## Problem details:
How many lines in the records below include "agent"? Answer with the number only.
%%
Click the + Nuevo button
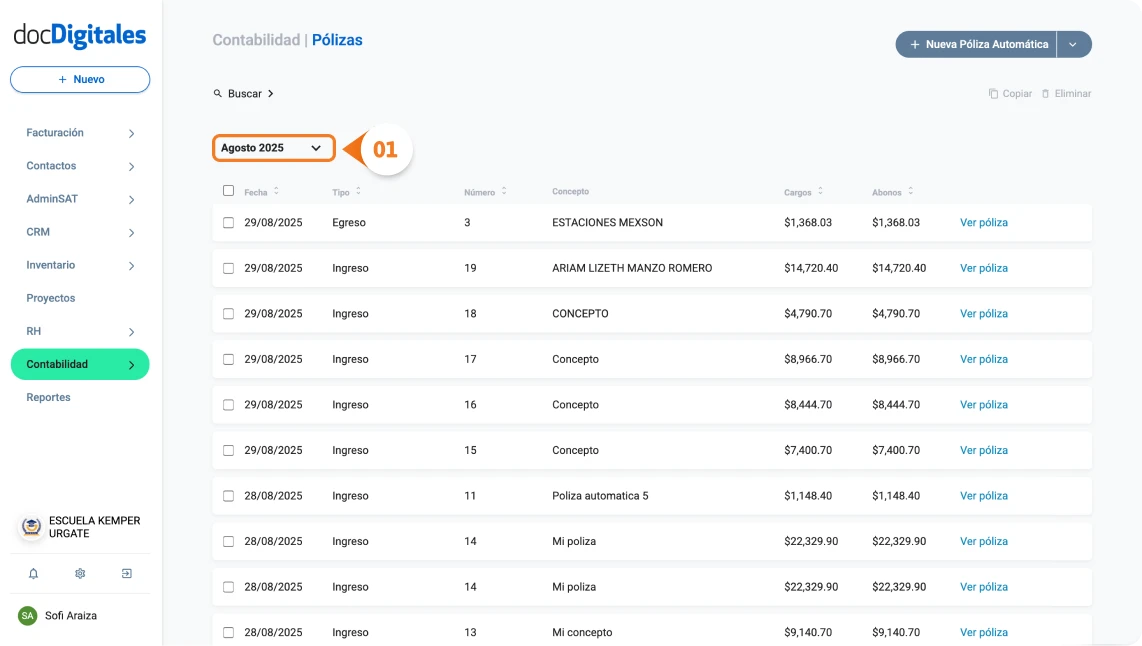The height and width of the screenshot is (646, 1142). [x=79, y=79]
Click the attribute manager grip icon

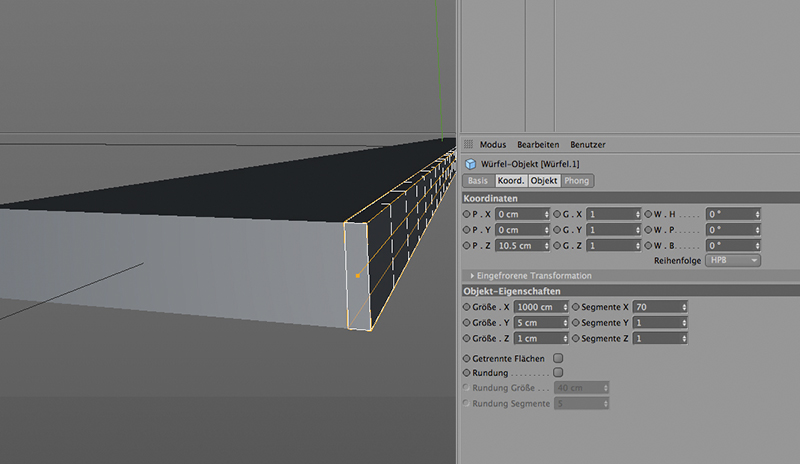(467, 145)
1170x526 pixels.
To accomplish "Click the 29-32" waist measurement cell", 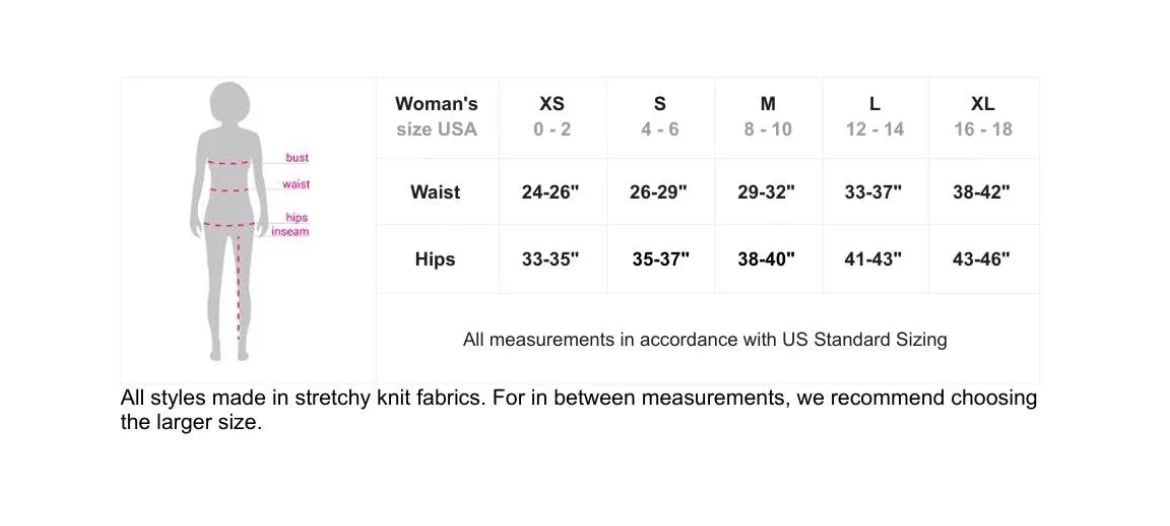I will 766,193.
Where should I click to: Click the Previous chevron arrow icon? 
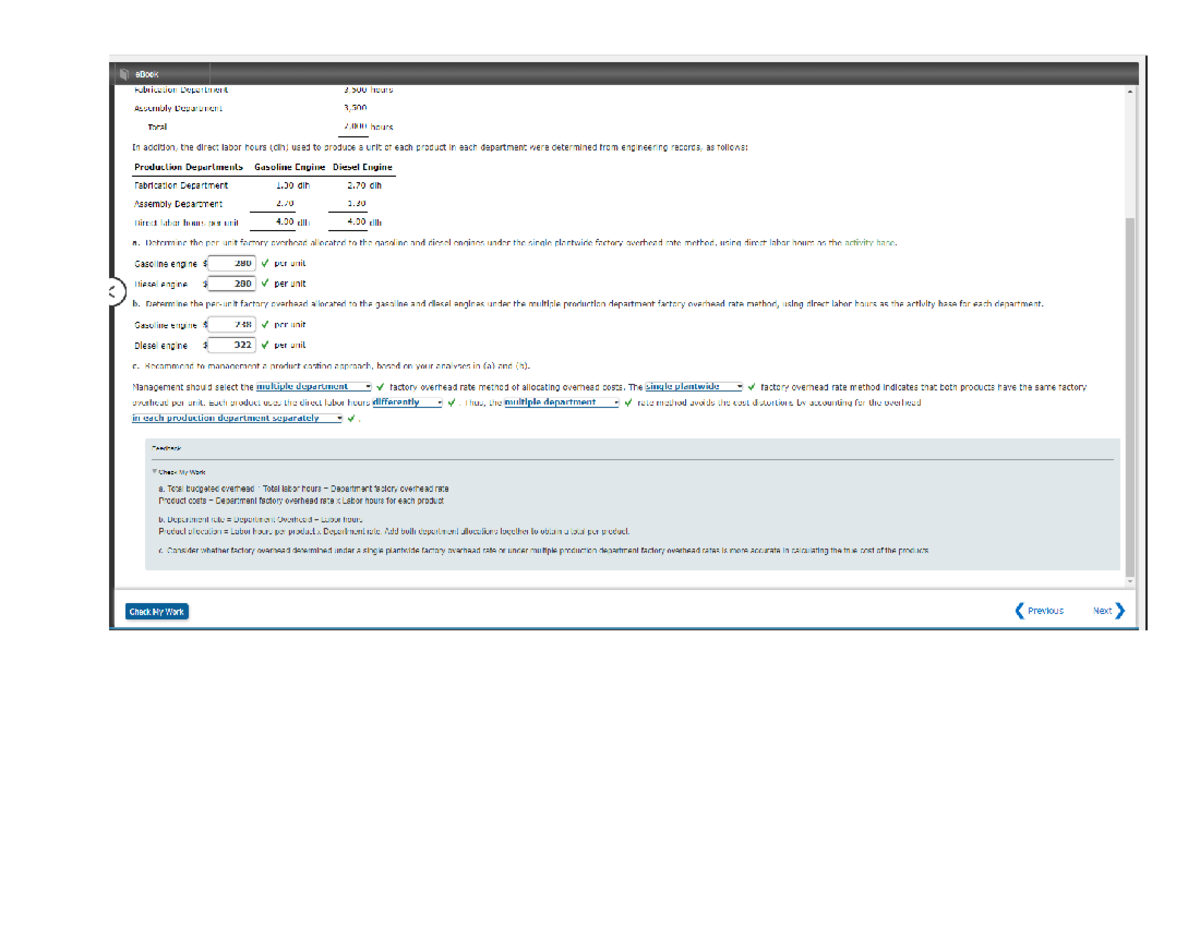point(1020,610)
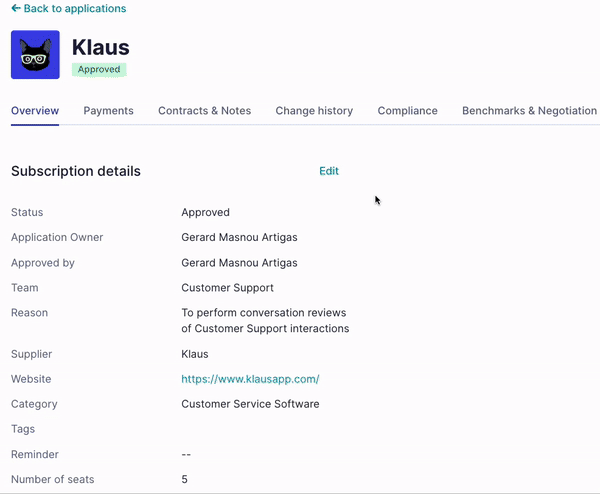Click the Klaus application title

(101, 47)
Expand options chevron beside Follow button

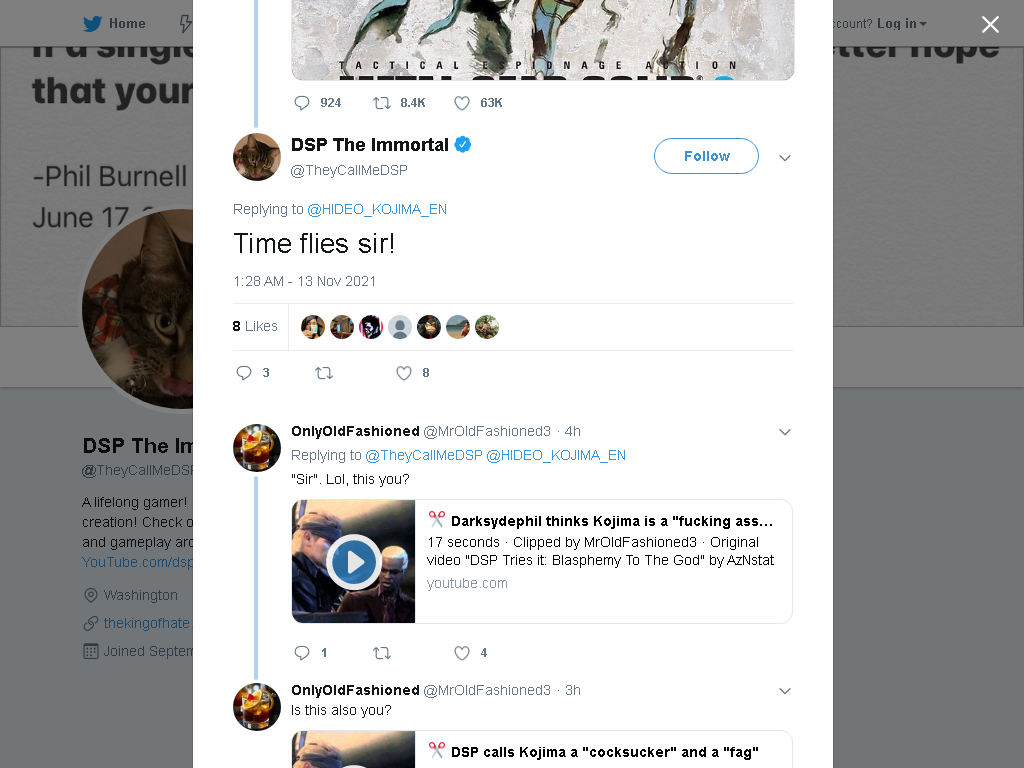(785, 157)
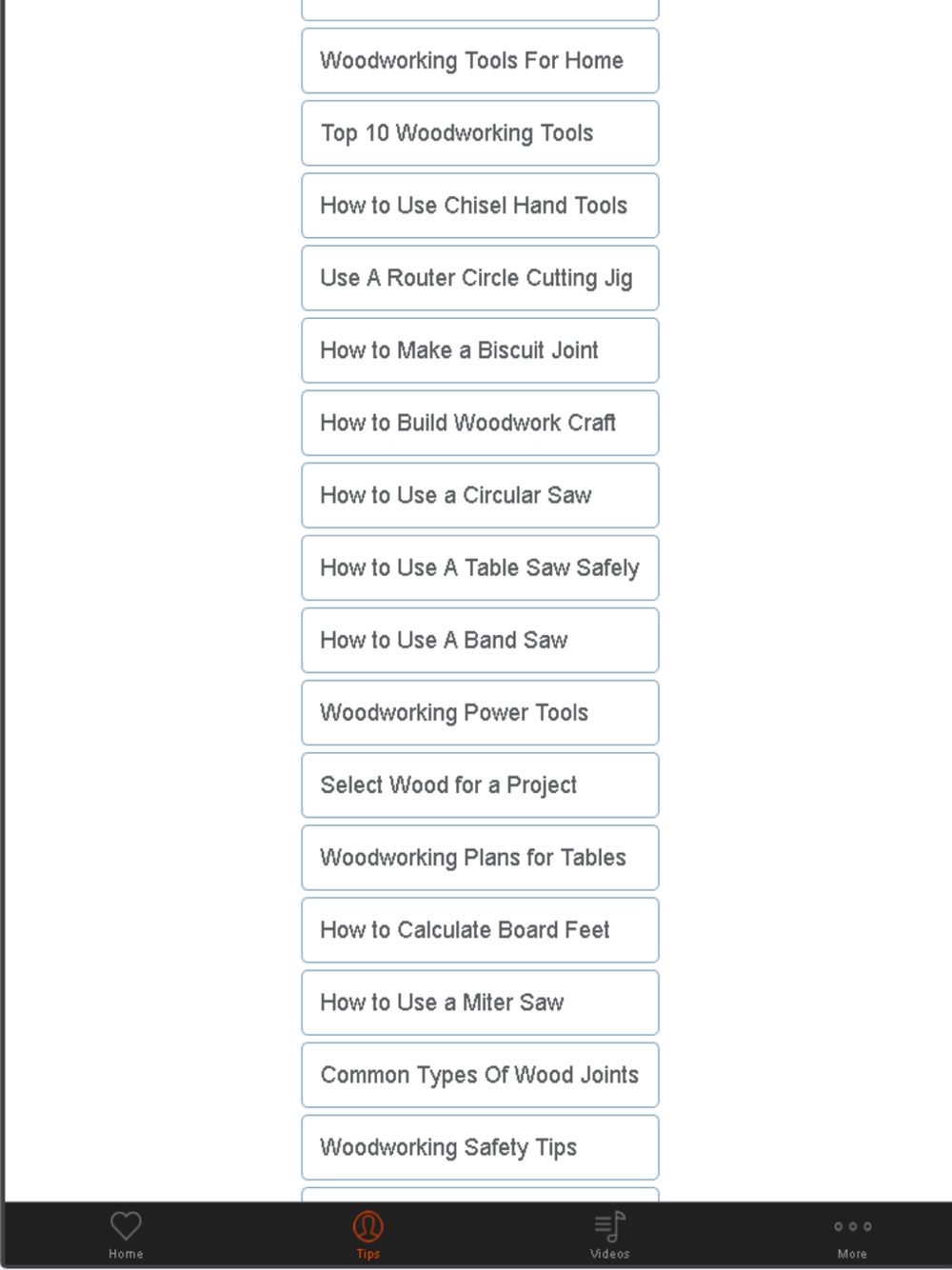
Task: Select How to Use a Circular Saw
Action: tap(480, 495)
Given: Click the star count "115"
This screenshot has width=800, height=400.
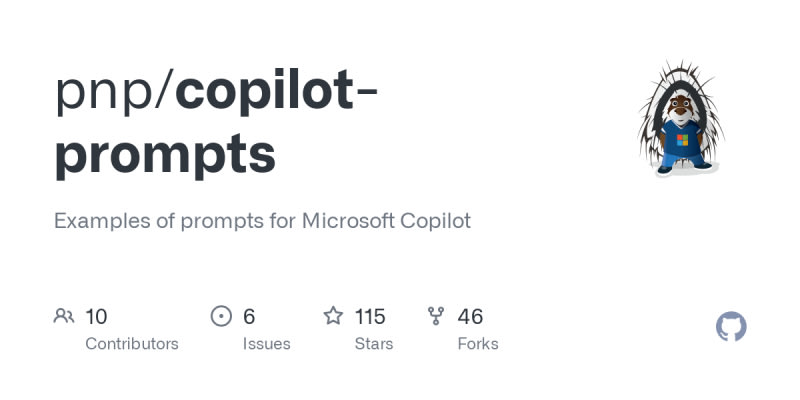Looking at the screenshot, I should [x=370, y=317].
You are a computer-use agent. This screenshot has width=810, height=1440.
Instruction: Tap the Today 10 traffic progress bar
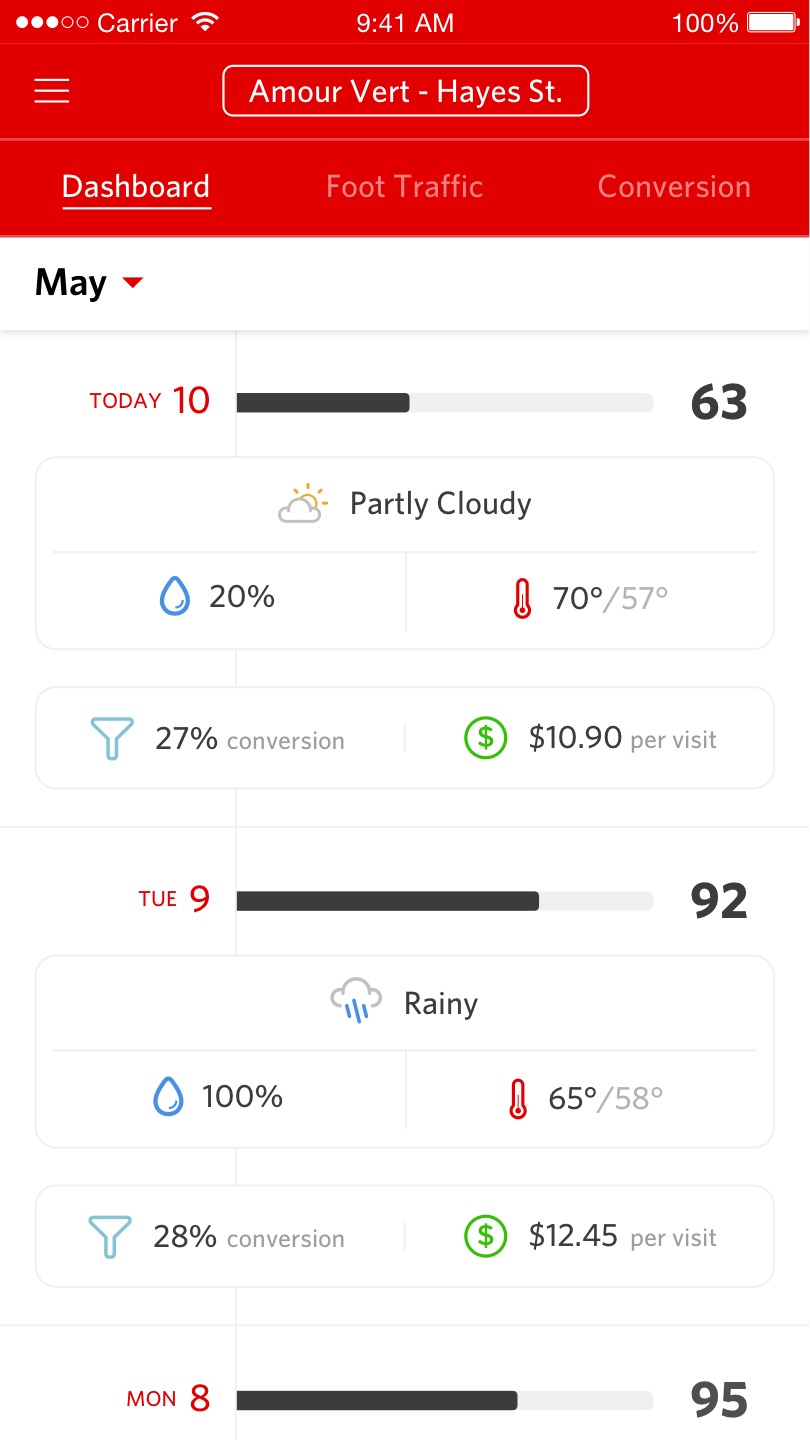444,402
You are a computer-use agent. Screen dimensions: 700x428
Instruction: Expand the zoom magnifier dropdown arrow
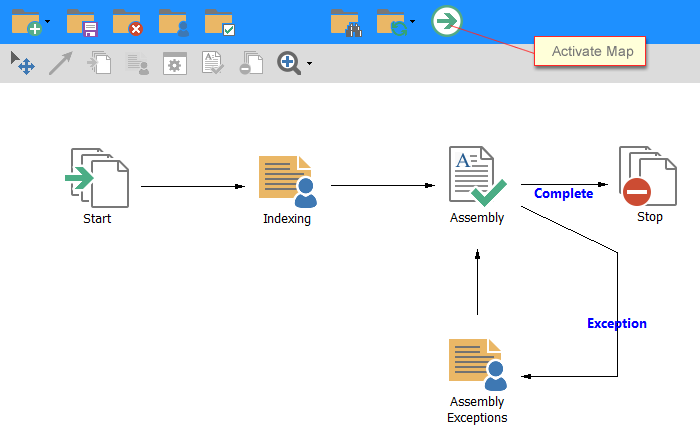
%%
## Answer section:
2